Il s’agit d’un électrochoc parce que la Suède, 10 millions d’habitants, est une terre de modération, dominée de longue date par le centre droit et surtout le centre gauche, les sociaux-démocrates, incarnés aujourd’hui par l’actuelle Première ministre, Magdalena Andersson. Mais l’extrême droite est désormais le deuxième parti du pays avec plus de 20% de voix, en position d’accéder au pouvoir après le vote du dimanche 11 septembre.

Les Démocrates de Suède (le nom officiel de ce parti d’extrême droite) ont encore deux obstacles sur leur route. Le premier, c’est l’incertitude qui pèse sur les résultats définitifs. Après le dépouillement de 95% des bulletins de vote, l’écart reste très faible entre les deux blocs, gauche-écologiste d’un côté, droite-extrême droite de l’autre; environ 60 000 voix, moins d’un point d’écart, autrement dit, sur 350 députés, un seul siège d’écart selon les projections des médias suédois. Il n’y aura pas de résultat définitif avant le mercredi 14, voire le jeudi 15 septembre. Le deuxième obstacle, c’est de valider un accord avec les partis de droite classique. C’est en préparation, mais ça ne sera pas simple.

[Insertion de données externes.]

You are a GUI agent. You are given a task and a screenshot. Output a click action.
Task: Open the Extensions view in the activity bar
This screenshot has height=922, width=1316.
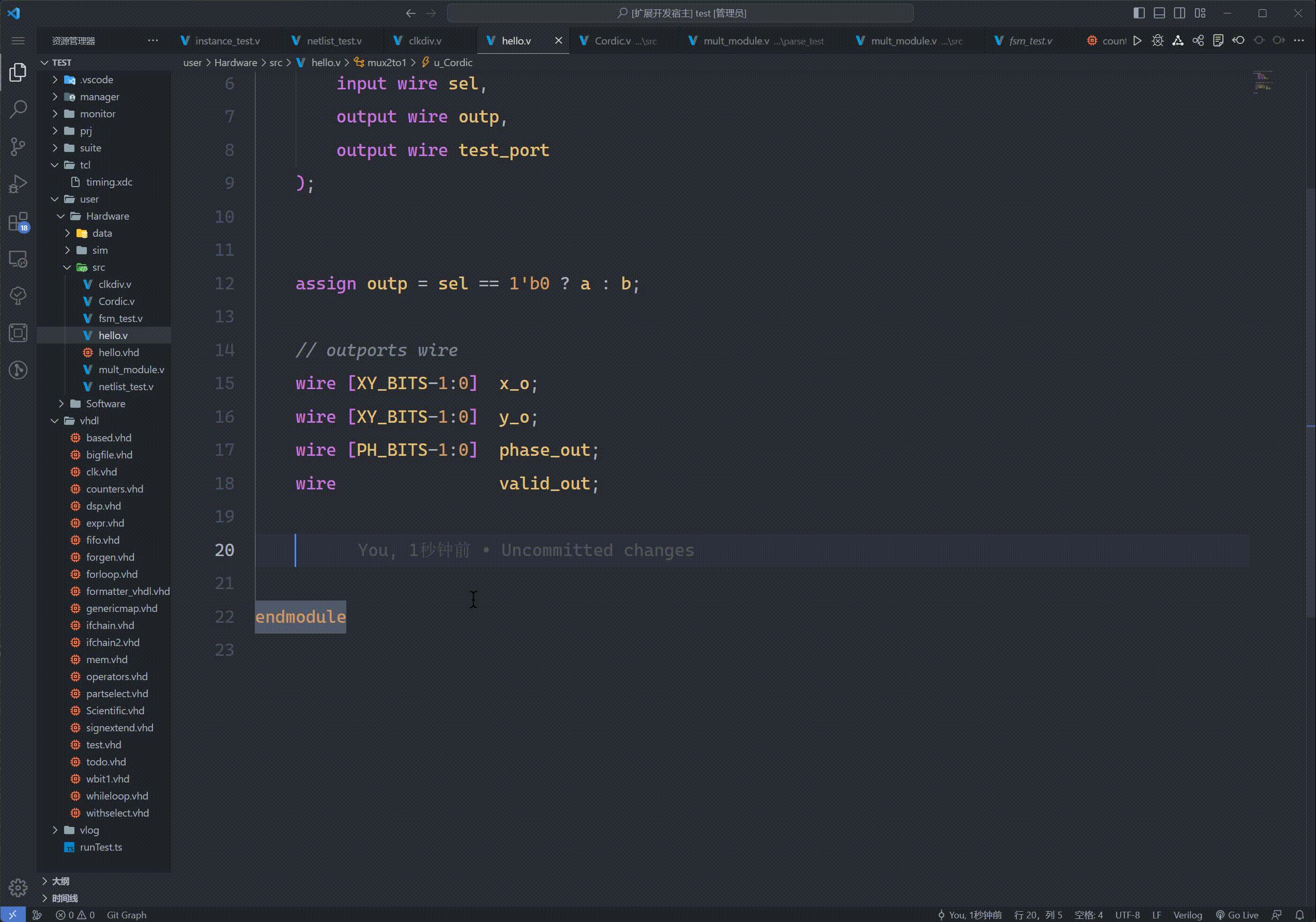18,222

Des origines néo-nazies jusqu’à l’image dédiabolisée

L’artisan de ce succès électoral est un homme de 43 ans : Jimmie Akesson. Dans la nuit de dimanche, il n’a pas caché sa satisfaction en commentant les premiers résultats. « C’était il y a 12 ans, nous faisions 5%, maintenant c’est 20,7%, c’est fantastique, je crois que ça sent bigrement bon », s’est enthousiasmé Jimmie Akesson devant ses partisans. Le secret de cet homme à l’allure très classique, lunettes et barbe soigneusement taillée, c’est d’avoir lissé, dédiabolisé son parti. Il a changé le logo : une sympathique anémone bleue et jaune au lieu de la torche traditionnelle.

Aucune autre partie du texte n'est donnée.